WHAT IS BEING ASKED: Your response needs to be the data below, retyped exactly.

MATERIAL FOR THE TASK:
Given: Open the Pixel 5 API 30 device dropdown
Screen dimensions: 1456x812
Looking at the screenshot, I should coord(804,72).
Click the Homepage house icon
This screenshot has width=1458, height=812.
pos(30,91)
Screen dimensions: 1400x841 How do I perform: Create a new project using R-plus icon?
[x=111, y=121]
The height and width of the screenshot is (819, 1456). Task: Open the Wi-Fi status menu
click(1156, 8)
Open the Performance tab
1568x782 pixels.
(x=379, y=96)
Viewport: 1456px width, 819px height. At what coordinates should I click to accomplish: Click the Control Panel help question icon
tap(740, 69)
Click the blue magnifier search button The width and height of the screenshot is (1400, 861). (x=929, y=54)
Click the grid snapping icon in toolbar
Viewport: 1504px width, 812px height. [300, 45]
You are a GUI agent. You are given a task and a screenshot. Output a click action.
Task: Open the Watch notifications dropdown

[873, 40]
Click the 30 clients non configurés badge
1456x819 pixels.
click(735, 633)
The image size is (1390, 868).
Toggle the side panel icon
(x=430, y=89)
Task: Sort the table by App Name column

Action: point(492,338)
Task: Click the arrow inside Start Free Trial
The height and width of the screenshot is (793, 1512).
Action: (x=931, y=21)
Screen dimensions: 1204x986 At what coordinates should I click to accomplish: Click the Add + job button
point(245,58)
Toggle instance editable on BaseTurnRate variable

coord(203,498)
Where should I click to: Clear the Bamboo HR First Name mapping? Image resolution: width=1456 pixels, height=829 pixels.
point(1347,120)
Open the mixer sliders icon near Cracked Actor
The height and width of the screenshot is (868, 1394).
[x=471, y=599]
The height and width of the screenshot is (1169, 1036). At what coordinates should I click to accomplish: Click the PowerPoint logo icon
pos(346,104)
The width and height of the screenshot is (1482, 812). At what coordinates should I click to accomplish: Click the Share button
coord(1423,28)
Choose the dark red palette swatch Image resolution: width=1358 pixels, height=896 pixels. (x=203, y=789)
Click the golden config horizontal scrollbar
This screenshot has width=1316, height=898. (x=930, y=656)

THE ANSWER:
Given: Open the Pixel 5 API 30 device dropdown
Screen dimensions: 1456x812
Looking at the screenshot, I should coord(804,72).
Click the Homepage house icon
This screenshot has width=1458, height=812.
pos(30,91)
Screen dimensions: 1400x841 How do I perform: Create a new project using R-plus icon?
[x=111, y=121]
The height and width of the screenshot is (819, 1456). Task: Open the Wi-Fi status menu
click(1156, 8)
Open the Performance tab
1568x782 pixels.
(x=379, y=96)
Viewport: 1456px width, 819px height. At what coordinates should I click to accomplish: Click the Control Panel help question icon
tap(740, 69)
Click the blue magnifier search button The width and height of the screenshot is (1400, 861). (x=929, y=54)
Click the grid snapping icon in toolbar
Viewport: 1504px width, 812px height. [300, 45]
You are a GUI agent. You are given a task and a screenshot. Output a click action.
Task: Open the Watch notifications dropdown

[873, 40]
Click the 30 clients non configurés badge
1456x819 pixels.
click(735, 633)
The image size is (1390, 868).
Toggle the side panel icon
(x=430, y=89)
Task: Sort the table by App Name column

Action: point(492,338)
Task: Click the arrow inside Start Free Trial
The height and width of the screenshot is (793, 1512).
Action: (x=931, y=21)
Screen dimensions: 1204x986 At what coordinates should I click to accomplish: Click the Add + job button
point(245,58)
Toggle instance editable on BaseTurnRate variable

coord(203,498)
Where should I click to: Clear the Bamboo HR First Name mapping? Image resolution: width=1456 pixels, height=829 pixels.
point(1347,120)
Open the mixer sliders icon near Cracked Actor
The height and width of the screenshot is (868, 1394).
[x=471, y=599]
The height and width of the screenshot is (1169, 1036). At what coordinates should I click to accomplish: Click the PowerPoint logo icon
pos(346,104)
The width and height of the screenshot is (1482, 812). At what coordinates should I click to accomplish: Click the Share button
coord(1423,28)
Choose the dark red palette swatch Image resolution: width=1358 pixels, height=896 pixels. (x=203, y=789)
Click the golden config horizontal scrollbar
This screenshot has width=1316, height=898. (x=930, y=656)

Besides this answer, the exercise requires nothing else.